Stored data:
--- START ---

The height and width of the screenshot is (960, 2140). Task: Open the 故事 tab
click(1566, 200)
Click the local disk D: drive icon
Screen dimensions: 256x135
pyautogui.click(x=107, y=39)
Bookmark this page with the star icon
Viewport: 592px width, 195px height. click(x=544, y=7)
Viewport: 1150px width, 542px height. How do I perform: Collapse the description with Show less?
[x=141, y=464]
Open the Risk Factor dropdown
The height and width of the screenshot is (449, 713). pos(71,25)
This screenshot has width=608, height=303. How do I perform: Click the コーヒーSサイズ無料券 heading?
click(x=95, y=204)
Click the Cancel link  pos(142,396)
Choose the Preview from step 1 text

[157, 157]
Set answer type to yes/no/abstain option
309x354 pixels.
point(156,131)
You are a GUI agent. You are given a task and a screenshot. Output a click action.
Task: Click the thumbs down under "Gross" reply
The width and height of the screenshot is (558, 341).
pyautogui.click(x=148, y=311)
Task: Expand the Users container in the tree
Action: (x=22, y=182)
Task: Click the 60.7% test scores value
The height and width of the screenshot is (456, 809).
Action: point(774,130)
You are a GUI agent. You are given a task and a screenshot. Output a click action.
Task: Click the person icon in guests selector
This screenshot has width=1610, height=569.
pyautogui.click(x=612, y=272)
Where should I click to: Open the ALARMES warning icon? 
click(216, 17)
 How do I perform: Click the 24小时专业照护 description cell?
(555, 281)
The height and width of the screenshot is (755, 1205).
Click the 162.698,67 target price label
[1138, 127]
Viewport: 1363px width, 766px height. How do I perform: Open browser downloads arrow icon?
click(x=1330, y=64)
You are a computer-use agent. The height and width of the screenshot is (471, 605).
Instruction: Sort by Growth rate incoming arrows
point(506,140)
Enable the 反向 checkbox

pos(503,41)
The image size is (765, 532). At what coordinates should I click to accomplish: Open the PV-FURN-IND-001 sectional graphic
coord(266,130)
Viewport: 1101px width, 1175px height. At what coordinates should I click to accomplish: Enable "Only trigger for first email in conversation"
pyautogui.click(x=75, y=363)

--- END ---

**Your assignment**
From the first line to the last, transcribe the data exactly.

**Response below**
The height and width of the screenshot is (960, 2140). Task: Open the 故事 tab
click(1566, 200)
Click the local disk D: drive icon
Screen dimensions: 256x135
pyautogui.click(x=107, y=39)
Bookmark this page with the star icon
Viewport: 592px width, 195px height. click(x=544, y=7)
Viewport: 1150px width, 542px height. How do I perform: Collapse the description with Show less?
[x=141, y=464]
Open the Risk Factor dropdown
The height and width of the screenshot is (449, 713). pos(71,25)
This screenshot has width=608, height=303. How do I perform: Click the コーヒーSサイズ無料券 heading?
click(x=95, y=204)
Click the Cancel link  pos(142,396)
Choose the Preview from step 1 text

[157, 157]
Set answer type to yes/no/abstain option
309x354 pixels.
point(156,131)
You are a GUI agent. You are given a task and a screenshot. Output a click action.
Task: Click the thumbs down under "Gross" reply
The width and height of the screenshot is (558, 341).
pyautogui.click(x=148, y=311)
Task: Expand the Users container in the tree
Action: (x=22, y=182)
Task: Click the 60.7% test scores value
The height and width of the screenshot is (456, 809).
Action: point(774,130)
You are a GUI agent. You are given a task and a screenshot. Output a click action.
Task: Click the person icon in guests selector
This screenshot has width=1610, height=569.
pyautogui.click(x=612, y=272)
Where should I click to: Open the ALARMES warning icon? 
click(216, 17)
 How do I perform: Click the 24小时专业照护 description cell?
(555, 281)
The height and width of the screenshot is (755, 1205).
Click the 162.698,67 target price label
[1138, 127]
Viewport: 1363px width, 766px height. How do I perform: Open browser downloads arrow icon?
click(x=1330, y=64)
You are a computer-use agent. The height and width of the screenshot is (471, 605).
Instruction: Sort by Growth rate incoming arrows
point(506,140)
Enable the 反向 checkbox

pos(503,41)
The image size is (765, 532). At what coordinates should I click to accomplish: Open the PV-FURN-IND-001 sectional graphic
coord(266,130)
Viewport: 1101px width, 1175px height. At what coordinates should I click to accomplish: Enable "Only trigger for first email in conversation"
pyautogui.click(x=75, y=363)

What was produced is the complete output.